I was connected to a website through an old high school friend of mine, and immediately was hooked on learning everything I could about what astrology was really all about. Then I had my first chart reading, which completely blew me away. This man had described me to a tee, and then revealed things about me that I at first rejected as nonsense, yet heard my soul cry out, yes! Yes, finally, you recognize that I am a part of you!
It just so happened that I was going through what is termed a Saturn return, followed by Saturn in my sun. For those who do not know astrology, it is a point in time where the energies of the planets basically go into your life and force you to evaluate what works and what doesn’t, and if it doesn’t and you ignore it, the universe will remove it anyway—sometimes without mercy.
And that is exactly what had happened to me. What I had closed my eyes to and ignored was blatantly thrown right into my face so that I could no longer live in denial. And beginning to understand that, and learning the true meaning of gratitude, lessons and faith, I began to come out of my isolated coma and back into the world.

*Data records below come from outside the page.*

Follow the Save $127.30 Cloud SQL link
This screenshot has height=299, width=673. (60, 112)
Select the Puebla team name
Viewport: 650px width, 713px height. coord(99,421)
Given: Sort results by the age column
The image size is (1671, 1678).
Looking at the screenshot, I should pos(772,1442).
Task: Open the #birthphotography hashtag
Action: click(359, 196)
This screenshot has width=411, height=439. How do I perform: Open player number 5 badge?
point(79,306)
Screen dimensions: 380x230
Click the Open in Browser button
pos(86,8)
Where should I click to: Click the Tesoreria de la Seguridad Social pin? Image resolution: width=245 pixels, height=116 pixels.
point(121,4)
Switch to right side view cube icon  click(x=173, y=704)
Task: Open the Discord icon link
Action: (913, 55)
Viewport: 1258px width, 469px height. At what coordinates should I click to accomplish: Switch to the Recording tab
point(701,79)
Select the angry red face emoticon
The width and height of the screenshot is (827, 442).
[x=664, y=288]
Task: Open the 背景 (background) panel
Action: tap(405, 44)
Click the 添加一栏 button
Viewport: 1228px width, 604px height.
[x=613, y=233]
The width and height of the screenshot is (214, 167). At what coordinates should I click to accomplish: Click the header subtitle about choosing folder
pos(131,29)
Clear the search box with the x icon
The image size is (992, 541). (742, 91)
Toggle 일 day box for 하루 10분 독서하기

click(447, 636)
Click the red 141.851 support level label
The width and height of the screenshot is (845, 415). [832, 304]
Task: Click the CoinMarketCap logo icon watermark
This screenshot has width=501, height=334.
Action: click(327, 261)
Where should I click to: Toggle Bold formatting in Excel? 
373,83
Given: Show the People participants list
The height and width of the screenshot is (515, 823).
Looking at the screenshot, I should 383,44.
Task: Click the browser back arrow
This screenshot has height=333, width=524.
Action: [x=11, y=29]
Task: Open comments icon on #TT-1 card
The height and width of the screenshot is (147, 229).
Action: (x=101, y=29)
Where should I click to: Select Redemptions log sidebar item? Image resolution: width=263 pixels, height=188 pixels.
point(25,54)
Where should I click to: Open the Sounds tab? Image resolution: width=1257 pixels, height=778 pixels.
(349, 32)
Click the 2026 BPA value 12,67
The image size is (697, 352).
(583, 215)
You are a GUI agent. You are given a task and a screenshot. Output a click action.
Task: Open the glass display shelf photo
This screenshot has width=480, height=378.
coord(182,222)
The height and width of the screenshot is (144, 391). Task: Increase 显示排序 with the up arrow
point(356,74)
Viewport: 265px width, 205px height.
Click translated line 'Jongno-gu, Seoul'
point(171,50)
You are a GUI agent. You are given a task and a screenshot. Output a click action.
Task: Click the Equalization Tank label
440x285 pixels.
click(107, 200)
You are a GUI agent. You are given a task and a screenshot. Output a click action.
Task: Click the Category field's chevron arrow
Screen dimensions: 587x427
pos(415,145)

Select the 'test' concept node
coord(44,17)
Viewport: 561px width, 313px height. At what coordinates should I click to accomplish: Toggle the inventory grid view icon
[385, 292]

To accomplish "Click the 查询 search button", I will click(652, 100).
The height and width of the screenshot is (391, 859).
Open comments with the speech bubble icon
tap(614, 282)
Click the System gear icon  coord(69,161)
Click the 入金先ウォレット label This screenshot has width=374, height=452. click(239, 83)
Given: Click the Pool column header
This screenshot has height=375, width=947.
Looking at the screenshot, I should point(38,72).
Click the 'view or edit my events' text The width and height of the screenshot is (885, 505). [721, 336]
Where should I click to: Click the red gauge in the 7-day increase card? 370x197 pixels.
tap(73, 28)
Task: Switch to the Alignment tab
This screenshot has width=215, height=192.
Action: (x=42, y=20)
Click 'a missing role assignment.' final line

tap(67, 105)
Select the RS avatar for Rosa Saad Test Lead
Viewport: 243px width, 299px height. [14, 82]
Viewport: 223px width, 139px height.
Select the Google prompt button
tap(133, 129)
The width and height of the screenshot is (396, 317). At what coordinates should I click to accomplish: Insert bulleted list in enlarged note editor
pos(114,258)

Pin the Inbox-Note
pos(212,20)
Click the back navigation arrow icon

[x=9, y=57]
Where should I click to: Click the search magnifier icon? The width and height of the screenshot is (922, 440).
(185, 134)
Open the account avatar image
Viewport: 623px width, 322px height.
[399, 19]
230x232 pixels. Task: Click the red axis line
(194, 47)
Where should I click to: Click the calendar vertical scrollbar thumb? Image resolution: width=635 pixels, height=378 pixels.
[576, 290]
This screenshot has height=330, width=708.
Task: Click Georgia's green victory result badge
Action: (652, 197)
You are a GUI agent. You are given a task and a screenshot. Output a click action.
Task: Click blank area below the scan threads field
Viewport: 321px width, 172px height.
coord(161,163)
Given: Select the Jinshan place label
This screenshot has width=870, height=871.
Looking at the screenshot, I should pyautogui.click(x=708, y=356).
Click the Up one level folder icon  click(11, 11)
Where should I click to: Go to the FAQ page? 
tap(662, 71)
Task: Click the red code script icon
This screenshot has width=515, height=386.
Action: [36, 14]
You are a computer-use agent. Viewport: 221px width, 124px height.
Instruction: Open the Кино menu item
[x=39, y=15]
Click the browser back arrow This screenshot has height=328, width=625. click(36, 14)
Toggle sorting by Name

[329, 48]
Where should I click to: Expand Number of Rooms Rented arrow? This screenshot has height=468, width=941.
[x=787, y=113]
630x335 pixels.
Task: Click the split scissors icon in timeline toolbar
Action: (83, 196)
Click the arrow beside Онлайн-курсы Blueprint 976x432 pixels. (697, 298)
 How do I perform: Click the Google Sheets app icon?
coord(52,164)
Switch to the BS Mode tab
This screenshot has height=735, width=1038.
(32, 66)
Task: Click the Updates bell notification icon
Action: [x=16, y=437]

My healing had begun, and I took it on with full force. I tried to read every book I could on astrology so that I could understand my chart—and myself—better. I met so many wonderful people online, and their wisdom, love and support shifted my whole perspective on life. I was able to reconnect with old friends who surprisingly stood by my side, forgiving me for my withdrawal, and my family embraced me back with excitement that I had returned.
Life was still a struggle; getting a divorce, figuring out child support, letting go of the impact a foreclosure has on your perfect credit score, and trying to figure out how to raise two children completely on your own was no easy task. But somehow, with all of this positive energy and healing tools behind me, I was beginning to let go of all of the blame I put on others and accept responsibility for my own feelings, actions and expectations.
I was introduced to the concept of “forgiveness”—and that changed everything for me.
Having this new source of inspiration and wisdom created a spark that had long been doused in me. I wanted to know more about the planets, and all of these different concepts of spirituality that I heard about. I felt like I was really stepping into my power. The wisdom from my reading, and my new mentor, helped me to see that my life was a big adventure. That all those feelings I had when I was in a spotlight as a wrestler’s girlfriend, and that my desire to help others was more than just a dream, but a purpose; that loving my self was the most profound thing that I could do for me and my children, as this was all part of who I was, and who I needed to be.
Navigating these new self-empowerment waters was tricky. Relationships were put to the test. I pushed boundaries—my own, and others’. I think it is natural after any extreme life transition that imbalance and rebellion occurs, and that’s what I was experiencing. After being a hermit for so long, my social life became a huge priority for me—as did men. In my quest for self-worth, I sought validation in the wrong places.
I was struggling with the morals and values I was brought up with, and the new, independent beliefs that were developing within me. I cared a lot about my appearance, experimenting with darker hair and sexier clothing, now that the stress of a divorce and move somehow triggered a weight loss of over 70 pounds. I felt beautiful again, something I had not felt in a very, very long time.
I was a walking dichotomy as I went through this energetic adventure.
I would be peaceful (for the most part) with my ex, because I was committed to not being vengeful in any way; I refused to have my children grow up in a broken home where the parents were always at odds with each other, or badmouthing each other. I made sure both of them were in therapy to get the professional help that I could not provide so that they adapted to this new life in an emotionally stable way. Every action I took where they were concerned was to ensure they never felt unloved, blamed, unsupported or unstable; and so far, it’s worked.
But on the flip side, when it came to me, the healing rollercoaster unraveled behavioral traits that weren’t necessarily accepted, but critical to my self-discovery. Sometimes a walk on the dark side is exactly what we need to see—and embrace—our true light. I am extremely grateful for every single lesson my Saturn transits taught me, even the most difficult of ones. I am glad to have gone through everything that I had went through. I regret nothing.
This energetic (and spiritual) journey awakened me to the source of who I was; the source of my pains and my patterns; the doors to my passions and my purposes; the depth of my ability to forgive and to love, despite character flaws; the unlimited amount of my own strength, courage and resilience; to the acceptance of the light and the dark within me, and to the realization that I was a powerful being. A being whose destiny is love, adventure and inspiration; a destiny that would never be denied again.